RECORDS FOR THE TASK:
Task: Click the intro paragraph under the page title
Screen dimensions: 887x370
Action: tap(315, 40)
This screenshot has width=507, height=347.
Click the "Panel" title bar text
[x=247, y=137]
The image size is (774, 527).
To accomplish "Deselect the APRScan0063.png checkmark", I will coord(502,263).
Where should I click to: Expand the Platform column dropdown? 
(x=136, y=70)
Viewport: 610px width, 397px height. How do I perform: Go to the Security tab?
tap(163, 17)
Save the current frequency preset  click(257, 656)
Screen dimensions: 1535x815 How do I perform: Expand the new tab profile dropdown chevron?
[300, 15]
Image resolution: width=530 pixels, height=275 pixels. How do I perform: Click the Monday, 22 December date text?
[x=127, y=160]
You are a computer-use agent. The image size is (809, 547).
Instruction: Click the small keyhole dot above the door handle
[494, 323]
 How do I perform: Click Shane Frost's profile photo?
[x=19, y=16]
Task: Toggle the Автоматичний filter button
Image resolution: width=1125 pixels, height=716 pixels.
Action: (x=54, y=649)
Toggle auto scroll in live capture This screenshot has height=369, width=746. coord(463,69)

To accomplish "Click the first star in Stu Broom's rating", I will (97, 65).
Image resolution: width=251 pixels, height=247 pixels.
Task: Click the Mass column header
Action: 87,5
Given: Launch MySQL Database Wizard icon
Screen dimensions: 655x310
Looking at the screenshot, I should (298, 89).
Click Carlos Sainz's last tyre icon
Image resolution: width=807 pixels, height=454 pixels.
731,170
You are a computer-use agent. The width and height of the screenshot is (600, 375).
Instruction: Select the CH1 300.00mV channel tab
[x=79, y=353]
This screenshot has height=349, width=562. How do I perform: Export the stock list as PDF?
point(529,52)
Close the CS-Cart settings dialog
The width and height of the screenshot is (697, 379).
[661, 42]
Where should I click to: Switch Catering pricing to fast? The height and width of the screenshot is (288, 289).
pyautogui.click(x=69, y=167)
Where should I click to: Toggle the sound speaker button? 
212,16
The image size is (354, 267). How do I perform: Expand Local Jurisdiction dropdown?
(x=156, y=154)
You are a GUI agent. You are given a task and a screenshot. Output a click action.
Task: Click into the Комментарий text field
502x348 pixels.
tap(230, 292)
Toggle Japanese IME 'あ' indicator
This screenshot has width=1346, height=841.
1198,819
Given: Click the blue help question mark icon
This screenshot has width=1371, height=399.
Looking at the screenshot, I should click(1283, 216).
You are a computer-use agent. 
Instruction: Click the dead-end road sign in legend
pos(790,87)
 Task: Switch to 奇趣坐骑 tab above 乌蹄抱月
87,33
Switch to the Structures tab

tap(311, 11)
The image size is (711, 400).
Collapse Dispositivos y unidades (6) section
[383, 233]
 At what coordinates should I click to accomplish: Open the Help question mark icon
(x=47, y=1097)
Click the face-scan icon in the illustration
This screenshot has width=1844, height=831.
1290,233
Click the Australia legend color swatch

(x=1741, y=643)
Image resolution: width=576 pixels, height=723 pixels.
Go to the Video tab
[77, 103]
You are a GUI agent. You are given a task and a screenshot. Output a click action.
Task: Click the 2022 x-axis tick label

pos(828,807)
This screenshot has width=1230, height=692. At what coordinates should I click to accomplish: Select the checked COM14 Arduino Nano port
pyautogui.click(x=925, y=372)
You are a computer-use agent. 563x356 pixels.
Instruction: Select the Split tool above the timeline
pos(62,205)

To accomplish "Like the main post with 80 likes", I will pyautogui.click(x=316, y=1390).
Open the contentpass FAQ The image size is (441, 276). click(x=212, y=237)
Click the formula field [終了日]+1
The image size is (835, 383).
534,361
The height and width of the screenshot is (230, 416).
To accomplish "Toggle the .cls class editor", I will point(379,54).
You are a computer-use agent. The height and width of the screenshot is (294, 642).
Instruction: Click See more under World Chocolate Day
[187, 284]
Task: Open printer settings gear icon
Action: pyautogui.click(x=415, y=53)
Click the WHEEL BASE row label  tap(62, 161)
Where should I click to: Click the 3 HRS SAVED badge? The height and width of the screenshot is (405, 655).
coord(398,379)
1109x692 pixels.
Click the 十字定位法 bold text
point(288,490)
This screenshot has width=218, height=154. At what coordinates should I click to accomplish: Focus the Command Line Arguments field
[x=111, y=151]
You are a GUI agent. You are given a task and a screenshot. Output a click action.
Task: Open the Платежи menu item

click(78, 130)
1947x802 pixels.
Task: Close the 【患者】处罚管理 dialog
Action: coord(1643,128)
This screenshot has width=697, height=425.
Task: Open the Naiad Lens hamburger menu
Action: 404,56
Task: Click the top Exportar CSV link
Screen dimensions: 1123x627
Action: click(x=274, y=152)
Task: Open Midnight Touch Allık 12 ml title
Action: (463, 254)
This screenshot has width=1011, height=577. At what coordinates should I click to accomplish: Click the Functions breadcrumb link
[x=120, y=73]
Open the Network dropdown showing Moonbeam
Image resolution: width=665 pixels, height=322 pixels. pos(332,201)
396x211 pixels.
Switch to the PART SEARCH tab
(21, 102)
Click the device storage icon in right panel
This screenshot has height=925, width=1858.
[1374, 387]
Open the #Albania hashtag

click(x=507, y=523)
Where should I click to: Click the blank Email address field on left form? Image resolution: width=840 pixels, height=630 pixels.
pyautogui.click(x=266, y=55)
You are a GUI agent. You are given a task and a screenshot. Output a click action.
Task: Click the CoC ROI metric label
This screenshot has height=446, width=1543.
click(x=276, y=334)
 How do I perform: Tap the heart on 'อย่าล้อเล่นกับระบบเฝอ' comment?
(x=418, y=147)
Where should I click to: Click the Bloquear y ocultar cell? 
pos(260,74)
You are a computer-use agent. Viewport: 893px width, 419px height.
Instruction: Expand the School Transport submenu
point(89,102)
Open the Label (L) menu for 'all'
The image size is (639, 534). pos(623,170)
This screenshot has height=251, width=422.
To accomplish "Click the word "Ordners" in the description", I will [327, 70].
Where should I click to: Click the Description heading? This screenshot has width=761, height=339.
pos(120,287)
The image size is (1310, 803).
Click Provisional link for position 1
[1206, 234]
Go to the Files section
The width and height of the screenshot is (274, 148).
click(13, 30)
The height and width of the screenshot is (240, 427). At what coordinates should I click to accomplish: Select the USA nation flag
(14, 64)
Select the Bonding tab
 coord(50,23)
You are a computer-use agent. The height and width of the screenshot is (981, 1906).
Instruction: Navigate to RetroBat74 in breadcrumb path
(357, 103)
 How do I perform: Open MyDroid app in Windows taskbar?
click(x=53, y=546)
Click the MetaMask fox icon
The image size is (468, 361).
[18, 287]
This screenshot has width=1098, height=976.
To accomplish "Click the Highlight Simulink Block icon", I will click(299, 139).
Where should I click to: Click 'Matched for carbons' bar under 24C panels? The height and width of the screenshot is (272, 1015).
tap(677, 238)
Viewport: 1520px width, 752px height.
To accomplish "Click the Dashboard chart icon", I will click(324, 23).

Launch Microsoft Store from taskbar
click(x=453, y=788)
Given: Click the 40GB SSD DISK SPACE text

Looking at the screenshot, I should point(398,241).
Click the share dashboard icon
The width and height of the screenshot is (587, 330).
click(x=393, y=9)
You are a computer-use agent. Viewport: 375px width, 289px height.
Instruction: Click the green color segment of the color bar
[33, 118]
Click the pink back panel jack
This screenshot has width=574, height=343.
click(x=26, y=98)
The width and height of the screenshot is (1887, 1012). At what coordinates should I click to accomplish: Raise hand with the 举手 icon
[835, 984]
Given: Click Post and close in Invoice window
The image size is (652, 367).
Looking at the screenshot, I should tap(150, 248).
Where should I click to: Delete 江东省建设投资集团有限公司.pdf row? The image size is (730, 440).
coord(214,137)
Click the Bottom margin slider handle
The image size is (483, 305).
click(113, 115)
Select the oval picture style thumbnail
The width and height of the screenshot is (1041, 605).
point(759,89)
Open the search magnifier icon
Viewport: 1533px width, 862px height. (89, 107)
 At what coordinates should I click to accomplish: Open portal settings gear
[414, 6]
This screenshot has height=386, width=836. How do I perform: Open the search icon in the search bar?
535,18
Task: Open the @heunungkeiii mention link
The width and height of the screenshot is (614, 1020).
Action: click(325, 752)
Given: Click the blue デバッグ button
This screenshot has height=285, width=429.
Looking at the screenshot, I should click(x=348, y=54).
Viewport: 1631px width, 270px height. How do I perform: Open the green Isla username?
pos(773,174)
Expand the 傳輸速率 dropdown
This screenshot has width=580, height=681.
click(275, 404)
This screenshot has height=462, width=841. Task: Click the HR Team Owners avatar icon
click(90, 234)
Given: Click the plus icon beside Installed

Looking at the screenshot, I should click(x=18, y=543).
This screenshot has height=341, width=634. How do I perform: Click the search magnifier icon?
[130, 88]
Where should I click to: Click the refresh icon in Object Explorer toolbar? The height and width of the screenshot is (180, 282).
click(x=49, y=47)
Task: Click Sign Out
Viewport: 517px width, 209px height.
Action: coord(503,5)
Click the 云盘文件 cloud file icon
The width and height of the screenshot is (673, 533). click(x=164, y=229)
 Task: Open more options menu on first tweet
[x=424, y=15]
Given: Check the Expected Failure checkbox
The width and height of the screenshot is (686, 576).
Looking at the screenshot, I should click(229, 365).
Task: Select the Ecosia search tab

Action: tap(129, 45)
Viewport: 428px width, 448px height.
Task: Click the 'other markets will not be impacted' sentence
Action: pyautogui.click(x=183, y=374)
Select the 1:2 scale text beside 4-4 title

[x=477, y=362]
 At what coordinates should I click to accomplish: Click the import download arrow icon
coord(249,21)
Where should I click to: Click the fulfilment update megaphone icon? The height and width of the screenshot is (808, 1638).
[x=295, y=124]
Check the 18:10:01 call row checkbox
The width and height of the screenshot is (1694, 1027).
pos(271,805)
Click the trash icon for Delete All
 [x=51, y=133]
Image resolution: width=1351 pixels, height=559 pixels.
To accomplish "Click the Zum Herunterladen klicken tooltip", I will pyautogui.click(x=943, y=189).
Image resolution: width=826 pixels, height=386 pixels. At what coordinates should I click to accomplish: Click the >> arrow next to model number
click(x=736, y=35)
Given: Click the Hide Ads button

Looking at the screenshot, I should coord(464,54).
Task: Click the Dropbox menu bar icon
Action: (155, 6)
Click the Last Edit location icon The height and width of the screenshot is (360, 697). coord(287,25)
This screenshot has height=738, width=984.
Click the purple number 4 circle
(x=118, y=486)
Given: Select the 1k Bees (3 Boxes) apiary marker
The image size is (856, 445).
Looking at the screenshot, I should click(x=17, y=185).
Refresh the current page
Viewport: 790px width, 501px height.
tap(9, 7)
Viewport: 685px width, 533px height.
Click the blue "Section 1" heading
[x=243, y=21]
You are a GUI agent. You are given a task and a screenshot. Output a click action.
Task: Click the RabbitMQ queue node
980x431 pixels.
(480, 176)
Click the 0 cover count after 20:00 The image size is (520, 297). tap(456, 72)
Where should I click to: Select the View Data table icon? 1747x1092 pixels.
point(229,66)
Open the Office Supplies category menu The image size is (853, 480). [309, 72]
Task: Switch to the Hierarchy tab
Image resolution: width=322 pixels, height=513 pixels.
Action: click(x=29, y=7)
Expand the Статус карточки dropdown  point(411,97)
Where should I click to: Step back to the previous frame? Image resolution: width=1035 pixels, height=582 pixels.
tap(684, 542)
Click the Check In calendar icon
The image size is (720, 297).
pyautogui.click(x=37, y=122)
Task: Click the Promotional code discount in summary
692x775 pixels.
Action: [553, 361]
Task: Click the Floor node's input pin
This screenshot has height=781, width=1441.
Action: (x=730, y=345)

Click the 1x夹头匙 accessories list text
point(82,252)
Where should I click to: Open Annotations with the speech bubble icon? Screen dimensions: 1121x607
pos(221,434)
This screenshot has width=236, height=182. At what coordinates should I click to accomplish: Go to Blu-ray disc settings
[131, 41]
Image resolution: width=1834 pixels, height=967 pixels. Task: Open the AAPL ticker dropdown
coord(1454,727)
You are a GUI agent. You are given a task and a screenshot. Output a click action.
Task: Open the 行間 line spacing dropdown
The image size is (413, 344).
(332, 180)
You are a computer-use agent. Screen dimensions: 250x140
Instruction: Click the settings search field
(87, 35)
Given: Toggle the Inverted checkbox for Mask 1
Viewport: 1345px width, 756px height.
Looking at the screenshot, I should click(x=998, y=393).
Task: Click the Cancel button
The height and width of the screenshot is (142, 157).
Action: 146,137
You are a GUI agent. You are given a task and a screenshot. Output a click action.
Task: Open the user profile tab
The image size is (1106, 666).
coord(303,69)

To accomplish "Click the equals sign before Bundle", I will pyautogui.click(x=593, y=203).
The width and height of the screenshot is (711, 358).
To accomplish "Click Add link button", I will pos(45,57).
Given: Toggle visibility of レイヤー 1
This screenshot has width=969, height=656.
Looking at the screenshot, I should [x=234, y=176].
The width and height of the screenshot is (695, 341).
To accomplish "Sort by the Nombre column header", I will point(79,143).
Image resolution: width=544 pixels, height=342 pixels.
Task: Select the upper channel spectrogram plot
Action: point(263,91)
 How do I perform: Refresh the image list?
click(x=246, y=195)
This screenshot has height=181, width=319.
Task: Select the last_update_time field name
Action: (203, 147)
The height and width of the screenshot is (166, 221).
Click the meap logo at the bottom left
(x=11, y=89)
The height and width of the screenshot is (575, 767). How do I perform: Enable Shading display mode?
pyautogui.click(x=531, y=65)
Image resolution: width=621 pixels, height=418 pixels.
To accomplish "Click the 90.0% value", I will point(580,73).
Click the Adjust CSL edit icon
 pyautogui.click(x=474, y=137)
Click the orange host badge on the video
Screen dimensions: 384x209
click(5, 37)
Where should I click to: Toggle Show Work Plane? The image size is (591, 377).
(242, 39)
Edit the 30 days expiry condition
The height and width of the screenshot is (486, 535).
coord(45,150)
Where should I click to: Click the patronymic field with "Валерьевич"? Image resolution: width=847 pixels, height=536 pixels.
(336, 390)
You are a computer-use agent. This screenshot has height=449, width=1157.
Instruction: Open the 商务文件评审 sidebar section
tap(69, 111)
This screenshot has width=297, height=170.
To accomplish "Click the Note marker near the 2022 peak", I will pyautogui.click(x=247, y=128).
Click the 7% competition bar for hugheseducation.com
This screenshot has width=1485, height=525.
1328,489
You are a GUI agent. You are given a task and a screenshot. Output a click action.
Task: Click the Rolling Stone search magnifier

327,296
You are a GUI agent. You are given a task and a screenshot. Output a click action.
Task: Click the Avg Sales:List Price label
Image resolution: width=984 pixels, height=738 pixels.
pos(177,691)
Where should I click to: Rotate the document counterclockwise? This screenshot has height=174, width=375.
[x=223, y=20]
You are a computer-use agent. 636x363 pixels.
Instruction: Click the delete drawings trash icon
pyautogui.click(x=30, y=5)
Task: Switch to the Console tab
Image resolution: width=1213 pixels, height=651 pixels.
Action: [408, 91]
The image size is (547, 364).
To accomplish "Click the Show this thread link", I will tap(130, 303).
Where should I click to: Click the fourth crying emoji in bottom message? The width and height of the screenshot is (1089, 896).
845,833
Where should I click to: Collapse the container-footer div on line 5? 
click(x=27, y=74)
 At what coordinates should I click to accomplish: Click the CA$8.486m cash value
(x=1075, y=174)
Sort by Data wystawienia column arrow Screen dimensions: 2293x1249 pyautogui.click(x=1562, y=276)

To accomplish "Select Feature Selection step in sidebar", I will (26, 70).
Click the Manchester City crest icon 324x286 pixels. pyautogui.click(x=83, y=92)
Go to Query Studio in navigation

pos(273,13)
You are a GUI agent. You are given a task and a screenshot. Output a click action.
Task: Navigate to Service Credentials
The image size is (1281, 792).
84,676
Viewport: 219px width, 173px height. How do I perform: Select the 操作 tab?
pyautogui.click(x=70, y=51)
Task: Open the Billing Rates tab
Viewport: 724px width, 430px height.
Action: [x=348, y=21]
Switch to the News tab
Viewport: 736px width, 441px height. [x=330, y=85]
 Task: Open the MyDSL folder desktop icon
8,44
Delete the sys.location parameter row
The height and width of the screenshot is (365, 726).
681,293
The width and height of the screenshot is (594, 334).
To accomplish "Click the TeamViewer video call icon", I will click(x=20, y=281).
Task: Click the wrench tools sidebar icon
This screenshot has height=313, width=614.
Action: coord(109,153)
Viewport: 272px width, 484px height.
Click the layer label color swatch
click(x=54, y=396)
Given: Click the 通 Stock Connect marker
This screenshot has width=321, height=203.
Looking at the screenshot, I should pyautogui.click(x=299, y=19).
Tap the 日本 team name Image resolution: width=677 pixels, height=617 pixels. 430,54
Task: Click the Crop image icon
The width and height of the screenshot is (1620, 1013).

GIVEN EXERCISE:
Rewrite the lines starting at the line containing "Task: Open the MyDSL folder desktop icon" and ending at the final line, replacing "icon" with "symbol" and leaving everything else unchanged.

RESPONSE TO THIS TASK:
 Task: Open the MyDSL folder desktop symbol
8,44
Delete the sys.location parameter row
The height and width of the screenshot is (365, 726).
681,293
The width and height of the screenshot is (594, 334).
To accomplish "Click the TeamViewer video call symbol", I will click(x=20, y=281).
Task: Click the wrench tools sidebar symbol
This screenshot has height=313, width=614.
Action: coord(109,153)
Viewport: 272px width, 484px height.
Click the layer label color swatch
click(x=54, y=396)
Given: Click the 通 Stock Connect marker
This screenshot has width=321, height=203.
Looking at the screenshot, I should pyautogui.click(x=299, y=19).
Tap the 日本 team name Image resolution: width=677 pixels, height=617 pixels. 430,54
Task: Click the Crop image symbol
The width and height of the screenshot is (1620, 1013).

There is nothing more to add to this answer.